M-Vault Connector is a specialized version of the full M-Vault directory server, not a simple cut-down protocol engine. This gives a number of advantages:
- Protocol conformance to LDAP and to X.500, including procedures for distributed operations.
- Use of the flexible M-Vault management tools.
- "Knowledge management" capabilities, means that M-Vault Connector can be configured to understand the location of as many X.500 and LDAP directories as necessary, which will optimize performance.
- M-Vault Connector can replicate data from LDAP directories (using Changelog) and from X.500 directories using X.500 DISP (Directory Information Shadowing Protocol).
Governments and organizations often choose to deploy X.500 because it enables departments to operate independent directories, and connect using the standard X.500 directory system protocol (DSP) and replication (DISP). This will typically be achieved by deployment of a central X.500 service, with departments independently selecting their directory server products.
M-Vault Connector is useful in situations where a department wishes to deploy an LDAP only directory, which cannot connect to the central X.500 system. M-Vault Connector enables the departmental directory to be integrated with the central directory. Queries are resolved in two basic scenarios:
- A departmental user makes an LDAP query to the departmental directory, for data in another department. The departmental LDAP directory does not have the data, and so returns an LDAP referral to the LDAP client, pointing to M-Vault Connector. The client then repeats the LDAP query to M-Vault Connector, which "chains" the query using X.500 DSP to the central X.500 directory, which will either resolve the query directly or pass it on to the appropriate departmental server.
- A directory query relating to this departmental directory, typically from another department, is handled by the central X.500 directory. This query is chained using X.500 DSP to M-Vault Connector. M-Vault connector then uses "LDAP chaining" and connects to the departmental directory using LDAPv3 to resolve the query.
The performance of this system can be optimized by replication of data.
- Data can be replicated between the X.500 central directory and M-Vault Connector using X.500 DISP.
- Data can be replicated between M-Vault Connector and the departmental directory by use of LDAP and changelog. This will require some custom scripting.
- Replication can be staged, so that data from the departmental directory can be replicated into the central X.500 directory and vice versa.
There are many advantages in building a distributed directory. In particular it enables data to be managed locally and in a server that is appropriate to local (and usually most frequent) use. Provided that care is taken with consistent naming of directories and structure of the DIT (Directory Information Tree), multiple directory servers can work together to provide a coherent directory service.
In principle, a set of directory servers could all work together as peers. In practice, it works better to have a central M-Vault Connector directory, as shown above. This central directory does not hold any data, but facilitates all of the directories working together.
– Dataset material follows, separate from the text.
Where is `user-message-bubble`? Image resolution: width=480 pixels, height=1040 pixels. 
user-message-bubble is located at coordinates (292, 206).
The key value the M-Vault Connector provides in this scenario is that it knows about the location of all of the other directory servers, and can dispatch queries to the server that can resolve them. There are a number of reasons why this is desirable.
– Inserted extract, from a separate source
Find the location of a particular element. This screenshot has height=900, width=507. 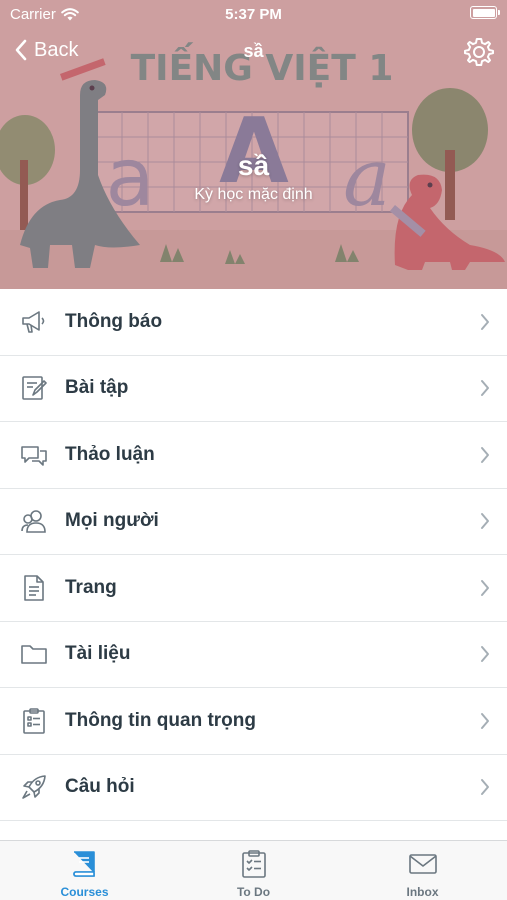

back-label: Back is located at coordinates (56, 50).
- Some LDAP clients do not support referrals, so it is desirable to connect them to a server which can either resolve queries directly or can resolve them by chaining (either LDAP chaining or DSP) so that the distributed nature of the directory is hidden from the client. If this is used to support many clients, then it may be desirable to use the replication capabilities of M-Vault Connector to optimize performance.
- Where there are many departmental servers, it is administratively awkward to configure all directory servers to know about the other directory servers. There are no LDAP standards for doing this automatically. It is more convenient to configure M-Vault Connector to know where all of the servers are, and for each server to default queries back to M-Vault Connector.
Protocols and Authentication
X.500 DSP distinguishes between the directory servers that are connecting and the initiator of the query. Thus DSP authentication is straightforward, as M-Vault can use DSP peer authentication to an X.500 server. LDAP (and X.500 Directory Access Protocol (DAP)) do not make this distinction. When M-Vault Connector performs LDAP chaining, it must bind to the LDAP directory as a user. M-Vault Connector can be configured to bind anonymously or as a specific user.